But what the end of episode 5 hammers home, if viewers weren't quite getting it yet, is that this isn't just Claire Underwood's White House now: the most interesting storylines and conflicts in "House of Cards" now revolve around powerful women and their machinations and schemes and power plays, not those of men. Not just one woman, either, though Robin Wright turns in as layered and rich a performance as ever; and not just the frenemy stand-offs between Claire and her old school chum Annette Shepherd (Diane Lane), who along with her brother Bill (Greg Kinnear) play Koch Brothers-esque corporate power players wielding malevolent influence behind the scenes. This is a new version of "House of Cards," the show is saying, one in which even male characters as magnificent as Doug Stamper (Michael Kelly, delightfully intense as always) are going to play second string to the women who are changing the course of the country and the world, one chess move at a time.
The new season sets up an internal question for Claire that also has meta resonance beyond the pages of the script: Will she wield her power darkly like Francis, or forge a new way? In the beginning of the first episode, after listening to a litany of threats that have been issued against her ("I'd like to fry her eyeballs. If nobody else steps up to kill the president, I will. I'd enjoy it.") she locates what at first sounds like a Hill House haunting from within the building. A bird has somehow become trapped inside the wall, and as she walks it out onto the front steps, she pauses for an Underwood Fourth Wall Break: "It's not true what he told you all those years ago, that there are two kinds: useful and useless.

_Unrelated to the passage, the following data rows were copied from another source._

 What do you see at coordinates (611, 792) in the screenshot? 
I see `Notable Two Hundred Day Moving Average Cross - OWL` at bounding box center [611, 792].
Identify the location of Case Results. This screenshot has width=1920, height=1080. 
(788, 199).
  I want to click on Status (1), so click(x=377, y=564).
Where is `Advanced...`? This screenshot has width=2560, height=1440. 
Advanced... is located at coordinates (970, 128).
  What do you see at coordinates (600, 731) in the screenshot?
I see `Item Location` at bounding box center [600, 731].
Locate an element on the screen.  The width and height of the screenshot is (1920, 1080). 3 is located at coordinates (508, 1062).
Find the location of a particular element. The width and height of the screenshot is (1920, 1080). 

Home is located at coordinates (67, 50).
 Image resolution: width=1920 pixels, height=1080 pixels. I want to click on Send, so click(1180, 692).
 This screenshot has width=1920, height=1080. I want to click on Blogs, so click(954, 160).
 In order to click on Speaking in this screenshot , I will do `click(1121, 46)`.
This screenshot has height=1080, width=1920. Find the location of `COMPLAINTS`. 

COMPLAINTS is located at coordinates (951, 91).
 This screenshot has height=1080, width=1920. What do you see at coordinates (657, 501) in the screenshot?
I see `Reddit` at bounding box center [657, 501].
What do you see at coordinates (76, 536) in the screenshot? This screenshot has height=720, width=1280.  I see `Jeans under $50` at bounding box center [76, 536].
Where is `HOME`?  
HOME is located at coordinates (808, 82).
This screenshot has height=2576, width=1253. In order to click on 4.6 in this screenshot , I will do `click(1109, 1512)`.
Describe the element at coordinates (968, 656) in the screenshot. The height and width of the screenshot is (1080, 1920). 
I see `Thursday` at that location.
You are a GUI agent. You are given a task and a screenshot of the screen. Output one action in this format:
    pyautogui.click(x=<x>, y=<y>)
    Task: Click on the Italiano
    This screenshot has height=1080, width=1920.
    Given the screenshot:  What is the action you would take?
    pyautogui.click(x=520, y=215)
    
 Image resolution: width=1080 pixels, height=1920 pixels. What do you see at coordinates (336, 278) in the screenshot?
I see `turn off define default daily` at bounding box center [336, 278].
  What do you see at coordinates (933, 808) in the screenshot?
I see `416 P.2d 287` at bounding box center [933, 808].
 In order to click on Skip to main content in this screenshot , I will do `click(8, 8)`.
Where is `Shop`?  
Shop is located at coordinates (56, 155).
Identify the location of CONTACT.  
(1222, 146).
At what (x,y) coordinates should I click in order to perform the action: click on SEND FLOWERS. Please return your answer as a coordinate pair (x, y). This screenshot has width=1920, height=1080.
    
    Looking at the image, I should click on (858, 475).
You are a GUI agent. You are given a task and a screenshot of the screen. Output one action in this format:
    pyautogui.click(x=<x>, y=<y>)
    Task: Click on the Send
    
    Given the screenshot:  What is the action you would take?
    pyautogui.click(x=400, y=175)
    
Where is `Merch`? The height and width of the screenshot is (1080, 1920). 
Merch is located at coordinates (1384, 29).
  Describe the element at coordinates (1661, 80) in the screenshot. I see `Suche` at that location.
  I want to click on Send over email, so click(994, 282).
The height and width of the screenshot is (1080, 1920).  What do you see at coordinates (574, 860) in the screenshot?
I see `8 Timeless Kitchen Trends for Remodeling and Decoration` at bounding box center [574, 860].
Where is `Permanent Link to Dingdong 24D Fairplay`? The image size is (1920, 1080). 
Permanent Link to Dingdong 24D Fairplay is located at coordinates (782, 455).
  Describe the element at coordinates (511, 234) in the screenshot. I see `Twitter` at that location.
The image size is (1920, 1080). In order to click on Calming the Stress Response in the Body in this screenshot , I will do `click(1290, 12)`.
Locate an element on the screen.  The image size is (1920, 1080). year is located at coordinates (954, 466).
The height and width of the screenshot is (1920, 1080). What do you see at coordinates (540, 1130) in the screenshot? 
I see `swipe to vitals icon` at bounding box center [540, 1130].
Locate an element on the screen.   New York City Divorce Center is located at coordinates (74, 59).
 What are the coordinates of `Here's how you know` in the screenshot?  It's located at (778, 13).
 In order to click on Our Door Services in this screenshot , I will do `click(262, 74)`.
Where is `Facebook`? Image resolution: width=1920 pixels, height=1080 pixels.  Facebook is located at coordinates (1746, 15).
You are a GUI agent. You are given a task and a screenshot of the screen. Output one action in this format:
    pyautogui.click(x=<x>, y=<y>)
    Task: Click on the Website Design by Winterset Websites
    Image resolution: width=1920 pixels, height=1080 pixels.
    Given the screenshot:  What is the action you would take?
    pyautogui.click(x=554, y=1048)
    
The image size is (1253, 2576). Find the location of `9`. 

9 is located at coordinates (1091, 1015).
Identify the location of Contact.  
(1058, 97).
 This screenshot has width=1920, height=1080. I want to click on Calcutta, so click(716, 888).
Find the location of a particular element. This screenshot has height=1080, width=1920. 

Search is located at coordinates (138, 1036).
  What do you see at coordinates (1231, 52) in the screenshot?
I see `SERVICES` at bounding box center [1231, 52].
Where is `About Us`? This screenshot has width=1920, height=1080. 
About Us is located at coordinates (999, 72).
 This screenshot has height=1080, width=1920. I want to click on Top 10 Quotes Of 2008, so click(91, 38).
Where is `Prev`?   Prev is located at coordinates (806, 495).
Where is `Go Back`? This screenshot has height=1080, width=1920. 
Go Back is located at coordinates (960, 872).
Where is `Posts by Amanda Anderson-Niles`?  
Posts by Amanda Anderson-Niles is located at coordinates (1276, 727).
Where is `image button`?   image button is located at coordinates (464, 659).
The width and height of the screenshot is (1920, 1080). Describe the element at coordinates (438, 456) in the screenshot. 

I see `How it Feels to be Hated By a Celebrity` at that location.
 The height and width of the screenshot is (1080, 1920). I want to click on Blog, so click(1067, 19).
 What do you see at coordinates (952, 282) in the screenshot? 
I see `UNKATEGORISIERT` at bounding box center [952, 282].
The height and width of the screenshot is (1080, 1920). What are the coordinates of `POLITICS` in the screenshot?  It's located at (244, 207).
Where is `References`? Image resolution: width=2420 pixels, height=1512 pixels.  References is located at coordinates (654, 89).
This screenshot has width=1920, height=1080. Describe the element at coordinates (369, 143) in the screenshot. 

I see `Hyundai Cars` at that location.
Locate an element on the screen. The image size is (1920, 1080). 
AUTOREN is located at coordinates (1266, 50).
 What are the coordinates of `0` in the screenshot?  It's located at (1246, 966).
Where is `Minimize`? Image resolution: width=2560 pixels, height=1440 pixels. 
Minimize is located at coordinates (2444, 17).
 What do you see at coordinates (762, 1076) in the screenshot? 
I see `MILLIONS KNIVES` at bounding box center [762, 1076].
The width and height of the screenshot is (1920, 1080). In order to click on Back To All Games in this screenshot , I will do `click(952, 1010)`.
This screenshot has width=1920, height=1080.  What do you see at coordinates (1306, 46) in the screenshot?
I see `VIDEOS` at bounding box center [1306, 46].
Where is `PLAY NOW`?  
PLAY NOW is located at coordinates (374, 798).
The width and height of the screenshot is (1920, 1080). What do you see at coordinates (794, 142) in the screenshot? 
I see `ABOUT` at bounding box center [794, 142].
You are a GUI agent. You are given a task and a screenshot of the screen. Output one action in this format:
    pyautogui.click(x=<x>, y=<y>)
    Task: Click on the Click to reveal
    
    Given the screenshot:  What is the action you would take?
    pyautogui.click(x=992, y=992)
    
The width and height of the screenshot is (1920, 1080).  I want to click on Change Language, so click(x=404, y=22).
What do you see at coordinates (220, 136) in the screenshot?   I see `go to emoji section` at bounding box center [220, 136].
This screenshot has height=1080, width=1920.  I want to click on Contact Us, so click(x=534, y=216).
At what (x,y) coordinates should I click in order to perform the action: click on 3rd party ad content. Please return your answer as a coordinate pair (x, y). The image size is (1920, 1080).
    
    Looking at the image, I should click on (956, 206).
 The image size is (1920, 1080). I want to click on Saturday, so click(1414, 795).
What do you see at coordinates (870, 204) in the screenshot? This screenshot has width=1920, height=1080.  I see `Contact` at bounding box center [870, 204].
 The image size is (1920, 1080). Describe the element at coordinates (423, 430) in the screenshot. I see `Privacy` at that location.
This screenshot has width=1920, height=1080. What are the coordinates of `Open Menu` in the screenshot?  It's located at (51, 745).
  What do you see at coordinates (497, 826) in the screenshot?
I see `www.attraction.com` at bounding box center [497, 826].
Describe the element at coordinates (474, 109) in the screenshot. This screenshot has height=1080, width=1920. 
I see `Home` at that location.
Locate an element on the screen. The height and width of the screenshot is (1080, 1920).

There's only one kind. Pain is pain." The small, fragile bird in her hand. The camera lingering on her fist. Echoes of the first episode of season 1, when Francis lets the viewer know exactly who he is by strangling a dog. Who does Claire want us to think she is in that moment, and can we trust it to be true? Following Robin Wright through this season as she reveals Claire slowly and deliberately is worth a binge.
"Patriot Act with Hasan Minhaj" premieres Sunday, Oct. 28, Netflix
Hasan Minhaj hosted the first White House Correspondents Dinner of the Donald Trump administration, and he held nothing back in his excoriation of the "liar-in-chief," as he called Trump, and his administration: "Jeff Sessions couldn’t be here tonight. He was busy doing a pre-Civil War reenactment. On his R.S.V.P. he just wrote, 'no.' Just no! Which happens to be his second favorite n-word."
That night, Minhaj also gave a preview of his future trajectory: "For those of you who don’t know me, I am a correspondent on 'The Daily Show' on Comedy Central. Now, I see some of you whispering to each other—'What is Comedy Central?' Um, it’s basically an internship for Netflix."
It's a tongue-in-cheek prophecy that came true, first with Minhaj's Netflix comedy special that debuted last year, "Hasan Minhaj: Homecoming King," for which he won a Peabody Award, and now with "Patriot Act with Hasan Minhaj," his new comedy show premiering Sunday night with its first two episodes. With "Patriot Act," Minhaj will make history as the first Indian-American host of a weekly comedy series.
Netflix says "Patriot Act" will "explore the modern cultural and political landscape with depth and sincerity," which sounds likable enough, if not terribly specific. But with a commitment of 32 episodes, Netflix appears to be promising it will stick by the show as it finds its feet, which has to be a relief for Minhaj. After all, his fellow "Daily Show" alum Michelle Wolf, whose own Netflix show "The Break," which premiered in the wake of her bombshell performance hosting the WHCD earlier this year, was allowed all of ten episodes before being canceled.
"The Lost Tapes: Clinton Impeachment" airs Monday, Oct. 29, Smithsonian Channel
If it feels like it's been way too long since you've listened to the conversations Linda Tripp taped between her and Monica Lewinsky during Ken Starr's investigation into President Bill Clinton's affairs, I guess it's your lucky week? The Smithsonian Channel's "The Lost Tapes" series turns its focus to the run-up to and fall-out from Clinton's impeachment Monday evening, and if you've forgotten since he left office just how heckle-able Newt Gingrich is, seeing and hearing this much of him at the height of his power as Speaker of the House after the Republican wave in 1994 might rekindle that passion in you.
For those of us who were old enough to actually want to watch the news during this period, this episode of "The Lost Tapes" plays like an unsettling school reunion of sorts. Hey, there's Jake Tapper with a very '90s haircut before he was famous talking about what a nice girl Monica Lewinsky was! Oh yeah, there's Paula Jones being sneered at, and Hillary Clinton too. And it's almost quaint now, in the era of "grab 'em by the p**sy" and Stormy Daniels' Mario Kart analogy, to see the waves of politicians resigning in hypocritical disgrace after their own affairs came to light.
But this "Lost Tapes" installment is also a handy overview, told in real time through TV news clips and evidence recordings, of what was without a doubt a significant period in American history, as well as something of a master class in how one investigation — Starr's began with the Whitewater controversy, not sexual harassment or sexual affairs — grows beyond its initial scope. Mueller fans, take note: This kind of work can go on for years, which we might not even fully appreciate until Smithsonian does its own deep dive on the Trump administration in years to come.